• _Instruction_
Can you copy out everything from the start of the items down to and including the line that contains "x-tick-label: 3 is", leaving out the pictures?

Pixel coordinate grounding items

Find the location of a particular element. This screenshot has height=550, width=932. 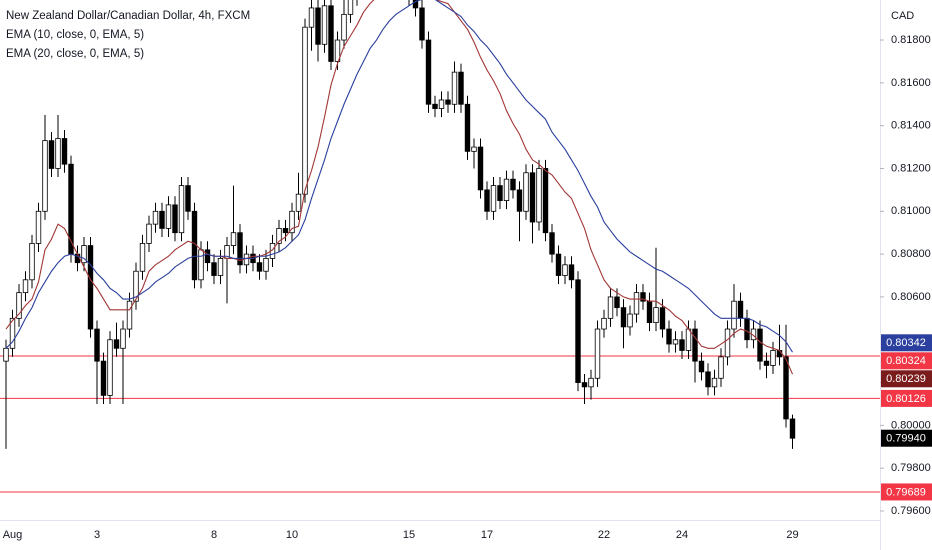

x-tick-label: 3 is located at coordinates (97, 535).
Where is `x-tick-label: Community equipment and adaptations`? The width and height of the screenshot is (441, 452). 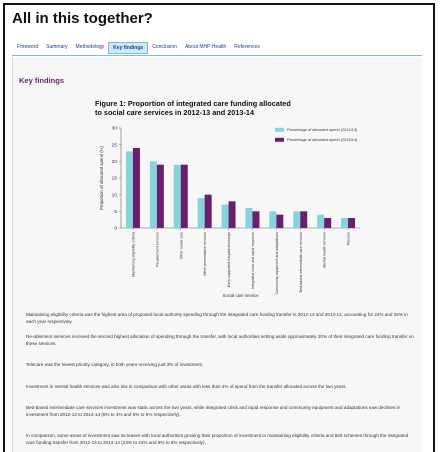
x-tick-label: Community equipment and adaptations is located at coordinates (277, 264).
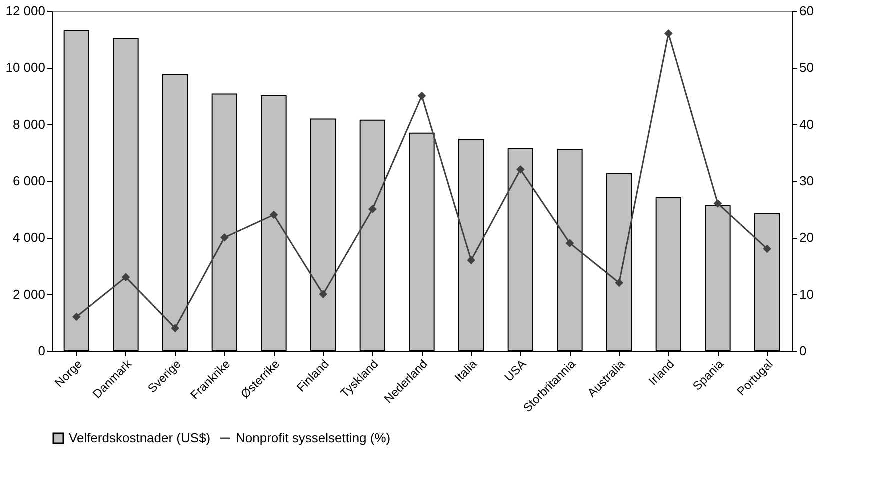 The image size is (896, 493). What do you see at coordinates (140, 438) in the screenshot?
I see `legend-label: Velferdskostnader (US$)` at bounding box center [140, 438].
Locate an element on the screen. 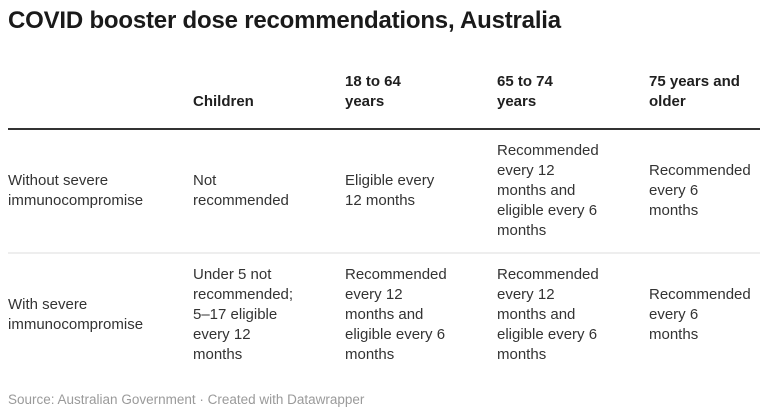 The width and height of the screenshot is (768, 419). column-header-children: Children is located at coordinates (269, 83).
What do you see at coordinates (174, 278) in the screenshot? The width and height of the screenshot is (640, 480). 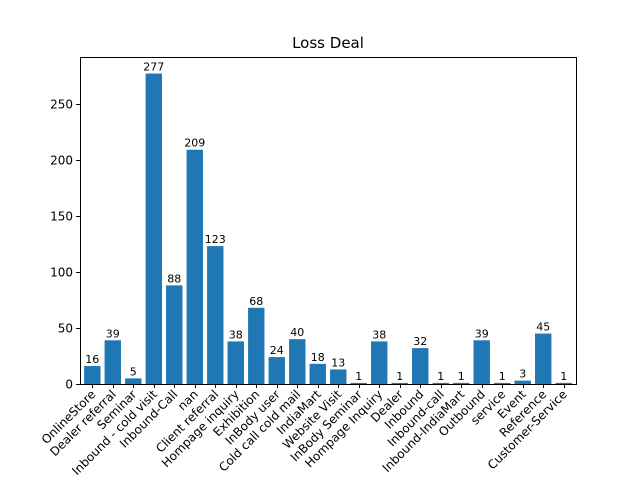 I see `bar-value-label: 88` at bounding box center [174, 278].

• _Answer for this exercise_
Find the location of a particular element. This screenshot has height=550, width=932. 

x-tick-label: 3 is located at coordinates (97, 535).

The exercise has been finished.